The focus areas, objectives, priorities, and themes of this initiative include addressing the impact of illegal, abandoned, or lost fishing nets in Qatar’s marine environment, reducing ecosystem degradation caused by ghost nets, improving detection and management of submerged and difficult-to-locate fishing gear, shifting focus toward upstream prevention at the point of net deployment, minimizing harm to marine wildlife including endangered species and coral reefs, protecting offshore infrastructure such as oil and gas platforms, subsea pipelines, and marine cables, reducing reliance on manual inspection and reporting systems, improving real-time visibility of fishing operations, enabling scalable monitoring across Qatar’s Exclusive Economic Zone, ensuring environmentally safe deployment of marine tracking technologies, supporting secure identification of fishing nets and operators, and enhancing long-term marine ecosystem protection through durable, low-maintenance, and technologically robust solutions.

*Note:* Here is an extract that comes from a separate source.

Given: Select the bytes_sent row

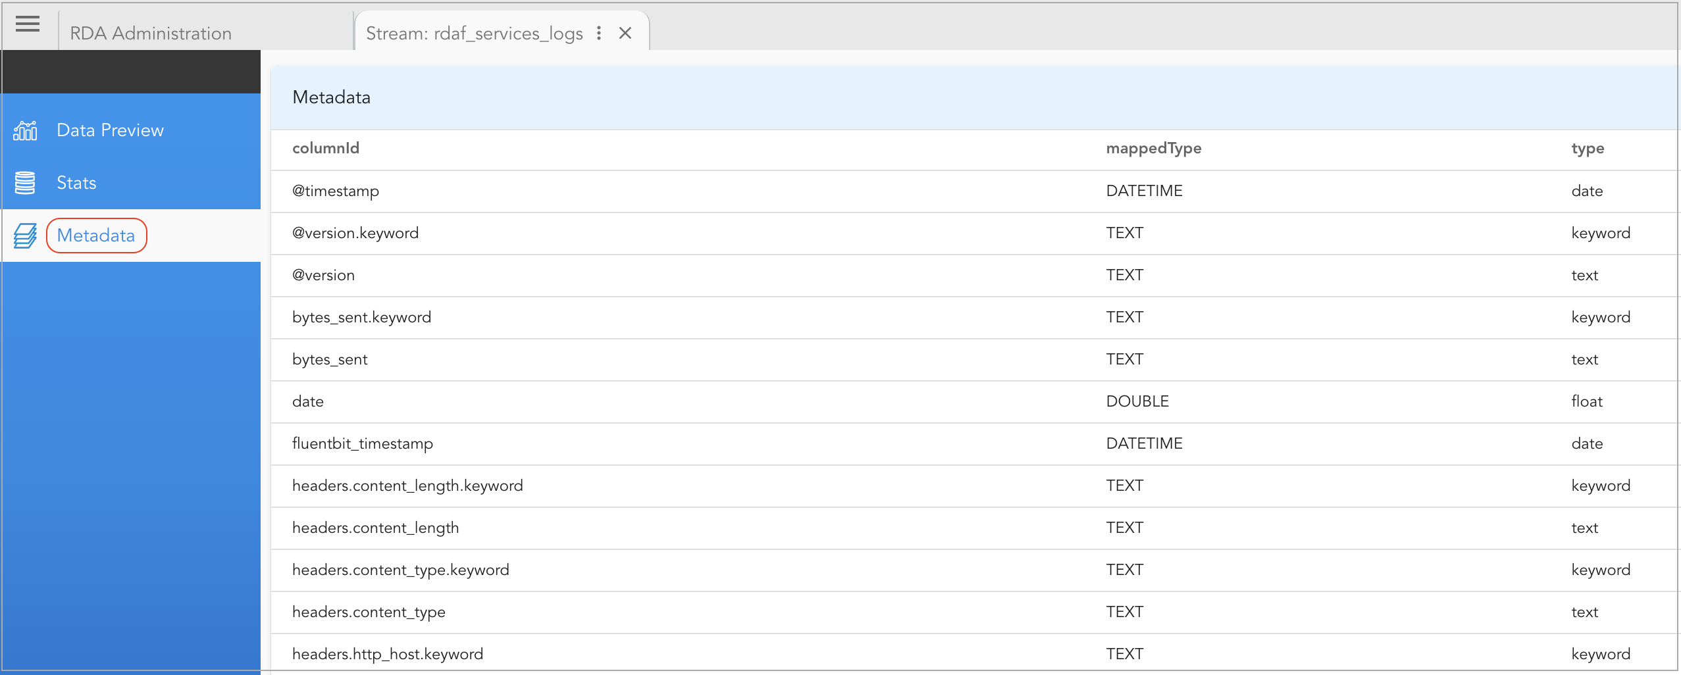Looking at the screenshot, I should [x=330, y=359].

The marine environment in Qatar is increasingly affected by ghost nets that are difficult to detect and remove once they become submerged or entangled in deep or sensitive ecosystems. These nets continue to operate invisibly, contributing to ecological damage and operational risks across marine industries and habitats.
To support the development and validation of innovative solutions under this challenge, cash support of up to 100,000 USD from QRDI is available, depending on the project proposal and subject to case-by-case agreement. This funding is intended to enable proof-of-concept development, testing, and demonstration of scalable marine reclamation technologies.

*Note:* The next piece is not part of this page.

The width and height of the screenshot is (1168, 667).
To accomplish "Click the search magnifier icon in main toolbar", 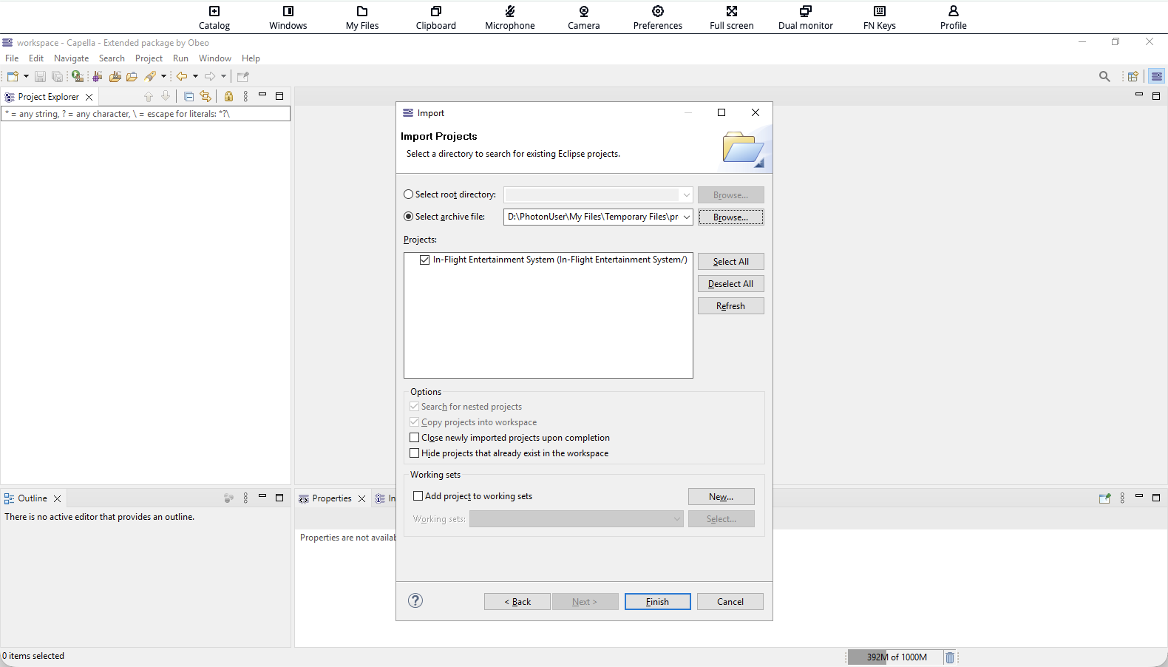I will (1104, 76).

Current approaches to addressing this issue rely on periodic inspections and reporting from Coast and Border Security, QatarEnergy, and other sea users. However, these methods lack real-time monitoring capabilities and are limited by manual processes. Traditional visibility-based tools such as buoys have also proven unreliable due to theft, damage, and failure in submerged conditions, while earlier tracking attempts have faced challenges related to inaccurate positioning, high manpower demands, and the absence of a unified digital system for monitoring and ownership identification.
The challenge emphasizes the need for solutions that address the entire lifecycle of fishing nets, from deployment to potential loss and recovery, rather than focusing solely on post-loss detection. Solutions must be capable of reducing environmental harm in a scalable and practical manner across Qatar’s waters.
Technical expectations include reliable operation in marine conditions at depths of 15 to 20 metres for proof-of-concept validation, with a clear pathway to deeper deployment of up to 60 metres. Proposed systems must withstand high salinity, elevated temperatures, and prolonged submersion typical of Gulf waters, while also maintaining mechanical durability against tension, shock, and continuous marine movement.
Additional requirements include long-duration or continuous operation with minimal maintenance, suitable marine energy solutions such as long-life or energy-harvesting systems, and environmentally safe materials that do not introduce harm to marine ecosystems. Solutions should also support accurate tracking within a margin of approximately ±10 metres, enable identification of inactive or lost nets, and trigger alerts or actionable responses when necessary.
The system must be easy to deploy and operate without requiring specialized technical expertise, while also ensuring secure data handling and controlled access for authorized authorities. It should be compatible with future national marine monitoring and enforcement systems, and demonstrate scalability across large maritime zones including the full Exclusive Economic Zone of Qatar.
The proposed solutions will be evaluated based on their effectiveness in reducing environmental impact, their operational reliability under dynamic marine conditions, and their ability to provide practical, scalable, and sustainable marine reclamation outcomes.